Unicode, unicode

darobin on 2002-01-24T18:09:21

It is often heard that Perl isn't yet very Unicode friendly, but that it'll be fixed in 5.8 (definitely a good thing). People point fingers at Perl for that but little do they realize how hard the problem is, and how much of the world is broken.

For instance, while trying to fill an XSS vulnerability in Apache::Util::escape_html, Geoff Young and I found out that that sub wasn't UTF-8 aware. If you have double-byte chars one byte of which happens to match, say, < it'll happily turn that part of the char into < which will of course not be exactly what you want :-)

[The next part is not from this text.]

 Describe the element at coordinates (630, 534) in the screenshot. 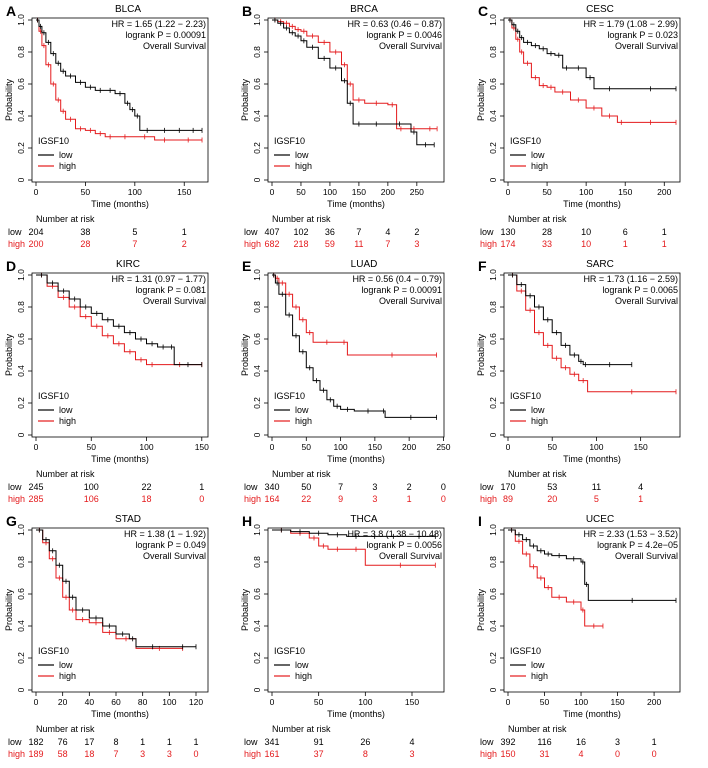

I see `hazard-ratio: HR = 2.33 (1.53 − 3.52)` at that location.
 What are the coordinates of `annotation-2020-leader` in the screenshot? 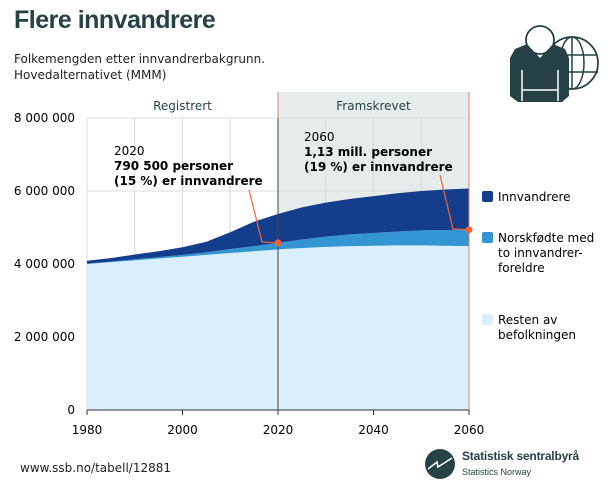 It's located at (264, 216).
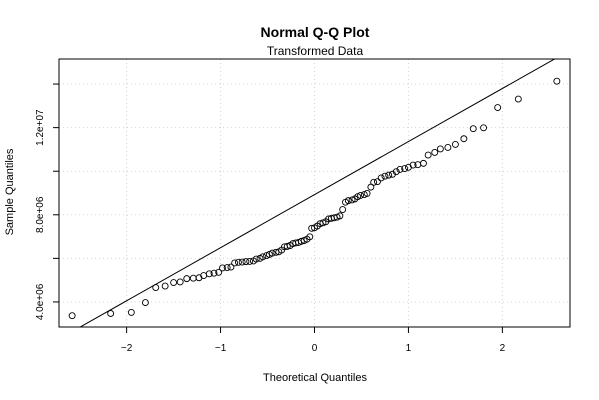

And of course, UTF-8 is just the tip of the problem. Anyone using UTF-16 will most likely see the strings they feed to C libs happily truncated at the first sign of a 0x00 hanging around in there, which is likely to be the first char of the string if the content happens to be simple english characters.

In fact, that's what happens when you feed UTF-16 to Apache::Util, as well as probably to any C lib not equipped to deal with mutlibyte chars. Other problems include conversions between \n and \r\f and co. which'll just break UTF-16 (this is a problem in XML::SAX::Writer which I hope to partially fix).

So Perl is far from being the only unfriendly part here, in fact it's probably one of the most friendly components. I have no end of admiration for the people that are working on fixing such complex issues and even making them DWIM.

Note to self: don't use Apache::Util unless there is certainty that the strings are encoding safe.